Material for this task START

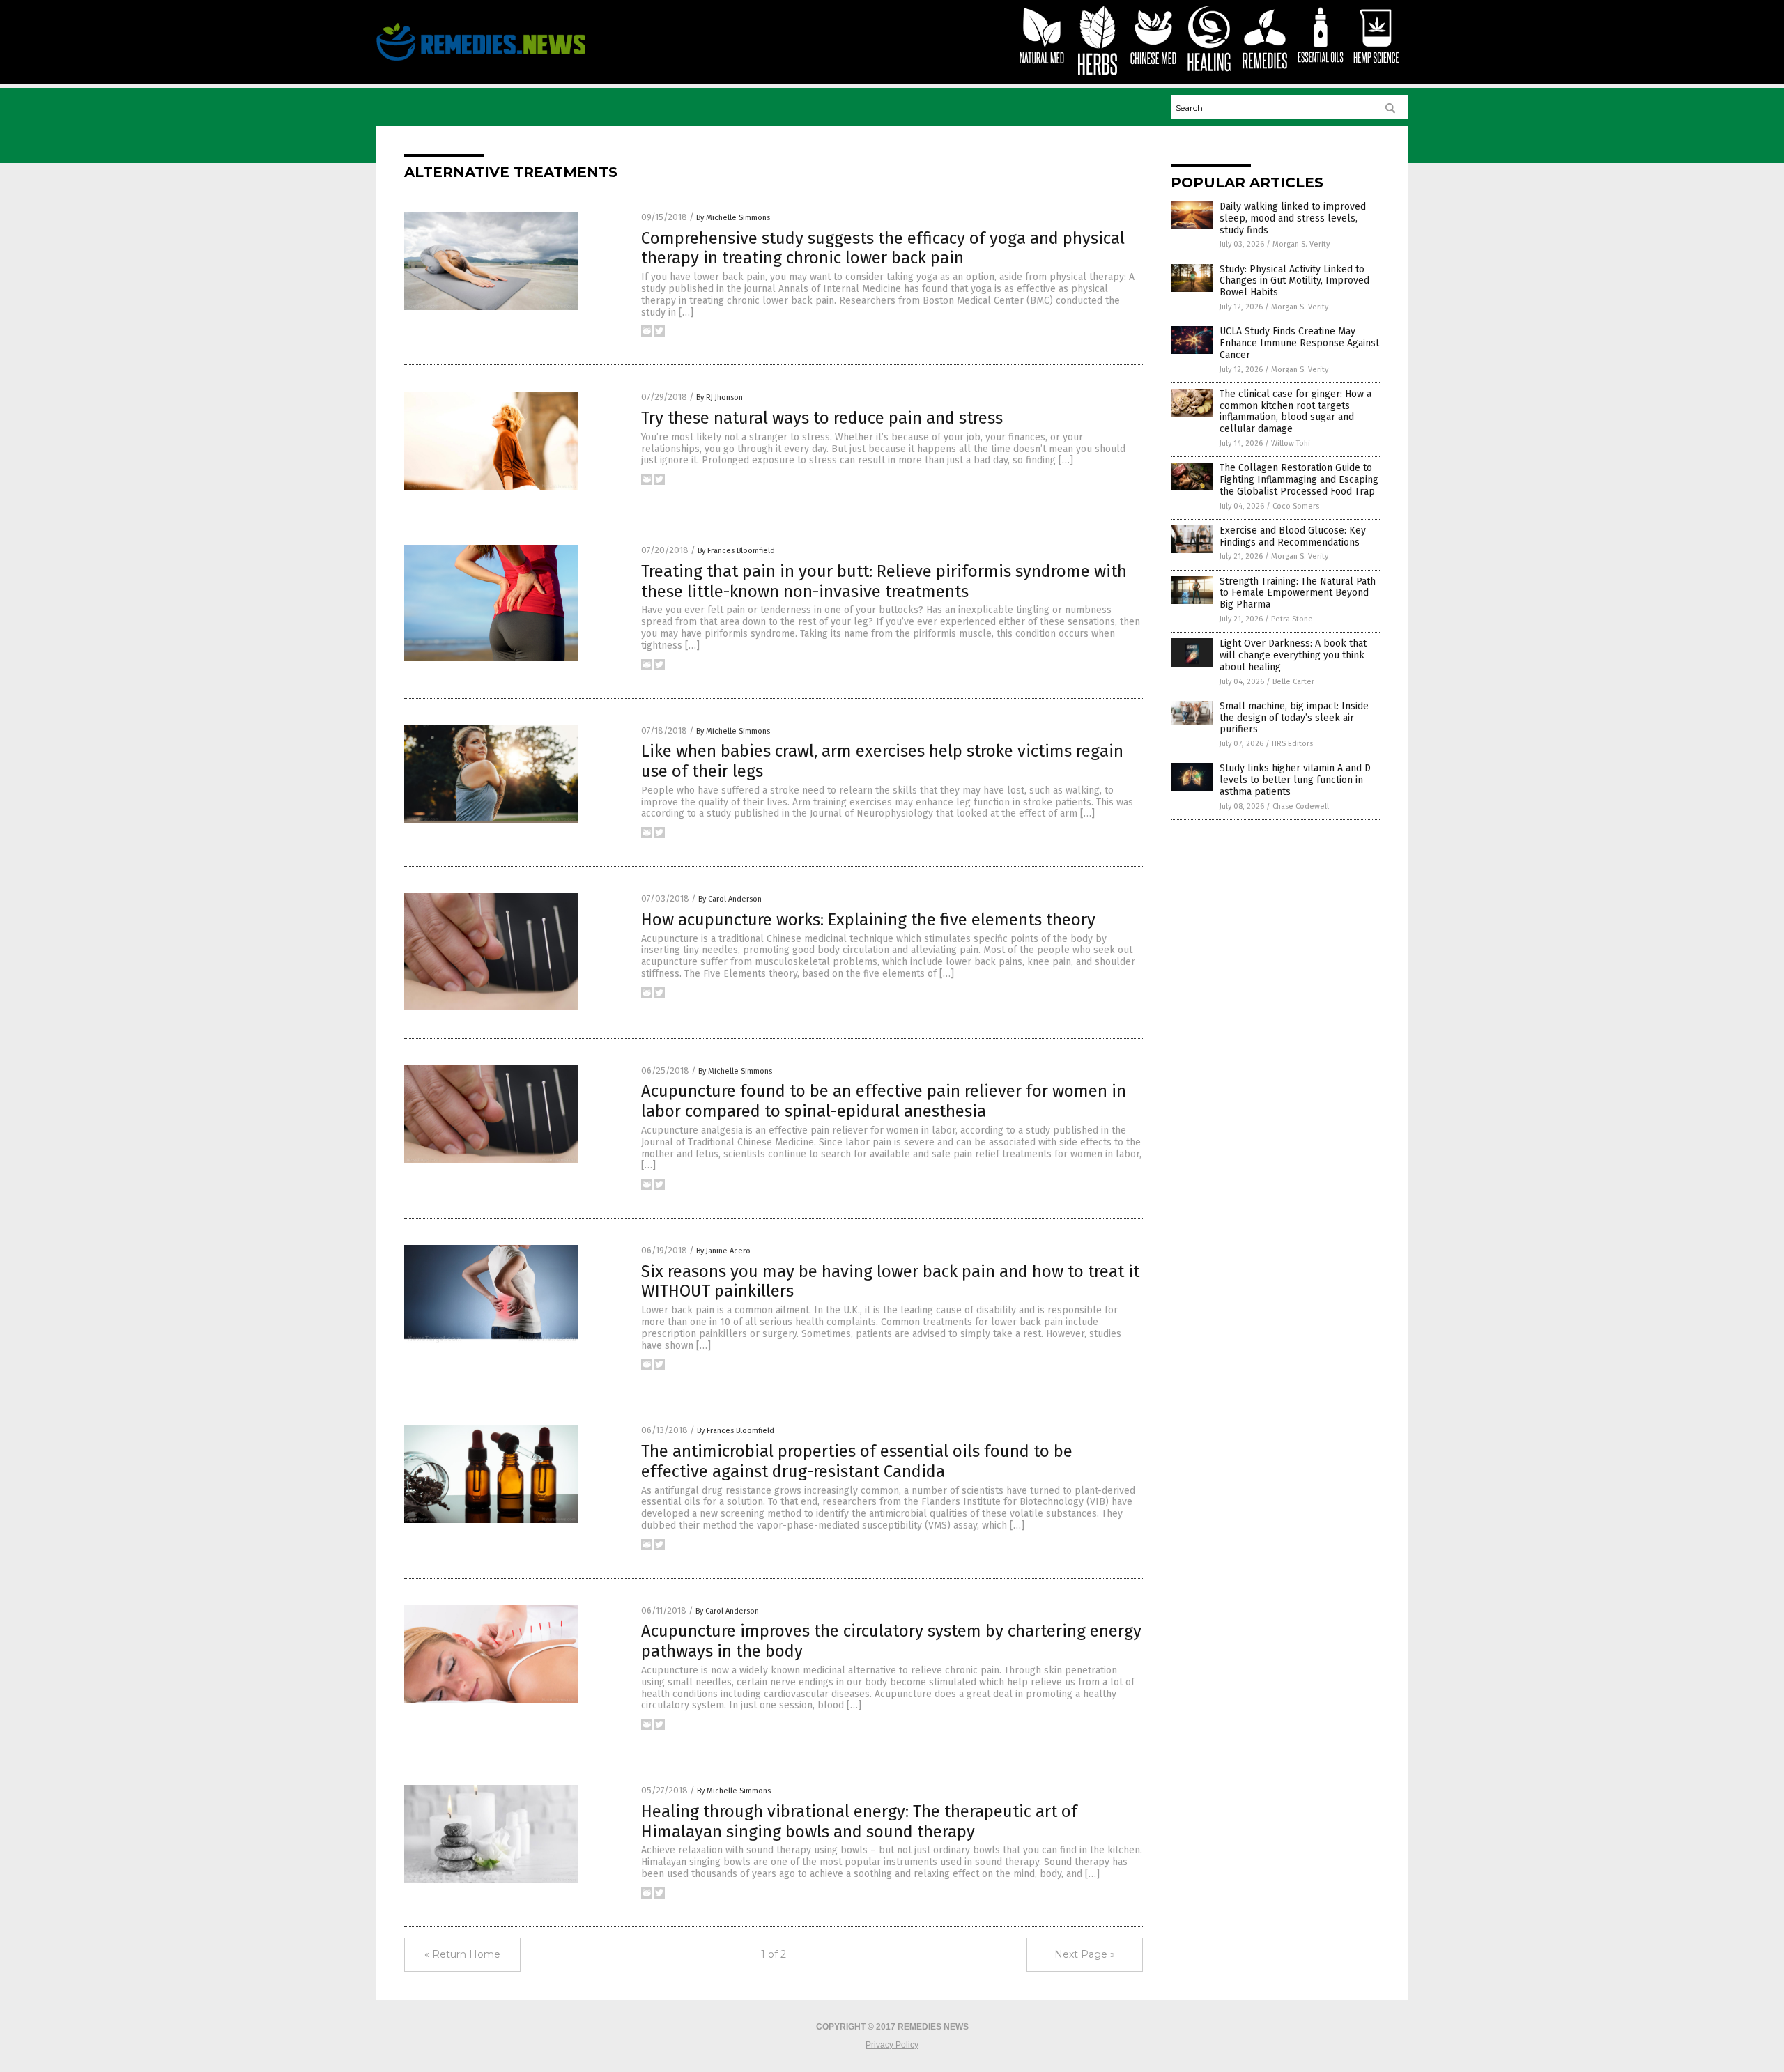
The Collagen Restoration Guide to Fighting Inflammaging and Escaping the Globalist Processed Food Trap (1299, 479)
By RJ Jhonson (719, 397)
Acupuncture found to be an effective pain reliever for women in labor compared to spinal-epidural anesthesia (883, 1101)
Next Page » (1084, 1954)
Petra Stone (1292, 619)
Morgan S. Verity (1301, 244)
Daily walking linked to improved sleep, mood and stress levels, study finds (1293, 218)
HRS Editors (1292, 743)
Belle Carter (1293, 681)
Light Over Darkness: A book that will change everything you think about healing (1293, 655)
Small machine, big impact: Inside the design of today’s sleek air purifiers (1294, 718)
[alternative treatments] (480, 60)
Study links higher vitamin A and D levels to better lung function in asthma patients (1295, 780)
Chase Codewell (1300, 806)
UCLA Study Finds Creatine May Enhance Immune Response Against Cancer (1299, 343)
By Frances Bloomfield (736, 550)
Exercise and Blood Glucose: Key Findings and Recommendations (1293, 536)
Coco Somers (1295, 506)
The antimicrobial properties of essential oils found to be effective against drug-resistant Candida (856, 1461)
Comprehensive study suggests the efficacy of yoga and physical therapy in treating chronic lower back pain (883, 248)
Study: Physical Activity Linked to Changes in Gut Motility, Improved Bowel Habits (1294, 281)
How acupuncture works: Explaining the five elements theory (868, 919)
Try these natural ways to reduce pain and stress (822, 418)
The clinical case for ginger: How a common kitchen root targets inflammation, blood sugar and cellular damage (1295, 411)
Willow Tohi (1290, 443)
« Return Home (462, 1954)
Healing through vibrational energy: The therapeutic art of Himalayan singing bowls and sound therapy (859, 1821)
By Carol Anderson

Material for this task END

Task prompt: Pictures are to be left out; all else in the entries above is to be quoted exactly.

Final answer:
The Collagen Restoration Guide to Fighting Inflammaging and Escaping the Globalist Processed Food Trap (1299, 479)
By RJ Jhonson (719, 397)
Acupuncture found to be an effective pain reliever for women in labor compared to spinal-epidural anesthesia (883, 1101)
Next Page » (1084, 1954)
Petra Stone (1292, 619)
Morgan S. Verity (1301, 244)
Daily walking linked to improved sleep, mood and stress levels, study finds (1293, 218)
HRS Editors (1292, 743)
Belle Carter (1293, 681)
Light Over Darkness: A book that will change everything you think about healing (1293, 655)
Small machine, big impact: Inside the design of today’s sleek air purifiers (1294, 718)
[alternative treatments] (480, 60)
Study links higher vitamin A and D levels to better lung function in asthma patients (1295, 780)
Chase Codewell (1300, 806)
UCLA Study Finds Creatine May Enhance Immune Response Against Cancer (1299, 343)
By Frances Bloomfield (736, 550)
Exercise and Blood Glucose: Key Findings and Recommendations (1293, 536)
Coco Somers (1295, 506)
The antimicrobial properties of essential oils found to be effective against drug-resistant Candida (856, 1461)
Comprehensive study suggests the efficacy of yoga and physical therapy in treating chronic lower back pain (883, 248)
Study: Physical Activity Linked to Changes in Gut Motility, Improved Bowel Habits (1294, 281)
How acupuncture works: Explaining the five elements theory (868, 919)
Try these natural ways to reduce pain and stress (822, 418)
The clinical case for ginger: How a common kitchen root targets inflammation, blood sugar and cellular damage (1295, 411)
Willow Tohi (1290, 443)
« Return Home (462, 1954)
Healing through vibrational energy: The therapeutic art of Himalayan singing bowls and sound therapy (859, 1821)
By Carol Anderson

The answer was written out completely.